Cada argumento era mejor que el anterior y todos sugerentes, persuasivos, seductores en demasía.

La muerte cerró su postura contando la historia de Marilyn Monroe, cómo esa noche la llamó desesperada, que ya no daba más, de su amor por John….de los líos en los que se había metido y de ese embarazo del que nunca nadie supo. Me conmovió. Me explicó como aplacó el dolor de Marilyn en sólo unos segundos, y de lo tranquila que se había ido, sobre todo por saber que jamás la recordarían vieja y añeja.
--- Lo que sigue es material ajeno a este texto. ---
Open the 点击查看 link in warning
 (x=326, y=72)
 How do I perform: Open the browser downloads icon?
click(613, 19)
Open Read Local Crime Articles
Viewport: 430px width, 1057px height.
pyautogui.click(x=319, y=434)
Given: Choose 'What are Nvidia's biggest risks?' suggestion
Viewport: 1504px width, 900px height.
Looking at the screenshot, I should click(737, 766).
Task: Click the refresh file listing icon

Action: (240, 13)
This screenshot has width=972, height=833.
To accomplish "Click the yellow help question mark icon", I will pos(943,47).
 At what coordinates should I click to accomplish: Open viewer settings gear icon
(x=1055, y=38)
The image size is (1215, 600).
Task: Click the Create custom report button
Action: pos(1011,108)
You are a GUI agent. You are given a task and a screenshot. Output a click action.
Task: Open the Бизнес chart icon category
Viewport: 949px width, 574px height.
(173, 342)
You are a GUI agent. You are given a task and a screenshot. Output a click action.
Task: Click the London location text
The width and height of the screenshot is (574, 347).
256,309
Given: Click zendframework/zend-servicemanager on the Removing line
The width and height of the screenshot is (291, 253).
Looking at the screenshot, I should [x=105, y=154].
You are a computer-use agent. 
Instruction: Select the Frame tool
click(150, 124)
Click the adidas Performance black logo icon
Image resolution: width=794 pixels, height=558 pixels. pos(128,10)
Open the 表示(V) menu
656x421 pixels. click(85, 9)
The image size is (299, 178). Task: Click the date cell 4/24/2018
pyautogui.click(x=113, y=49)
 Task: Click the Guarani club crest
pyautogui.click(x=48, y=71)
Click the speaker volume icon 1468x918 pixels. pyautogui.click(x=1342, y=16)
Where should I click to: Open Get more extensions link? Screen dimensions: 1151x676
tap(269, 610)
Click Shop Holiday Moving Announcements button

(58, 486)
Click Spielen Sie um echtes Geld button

La Felicidad por primera vez se puso seria. Me miró con firmeza y me trajo recuerdos míos, no de ella, no describió otras situaciones, sino las que yo había vivido y me las contó en primera persona. Ya no sonreía. Sólo relataba cada aspecto triste de mi vida, uno tras otro, sin parar. Mientras ella hablaba yo sólo podía llorar. La muerte no comprendía qué hacía la felicidad.

Hasta que paró. Paró en ese último recuerdo que me llevó a vivir con la Soledad.
En ese episodio que pretendía olvidar para siempre.
La muerte la paró y le recriminó que no era su tarea hacerme ver todo eso.

La Felicidad, sólo me dio la mano y me dijo con voz suave, joven y cristalina…
” nos vamos de aquí?”….

Esa tarde la Muerte terminó su café sola y derrotada por la Felicidad.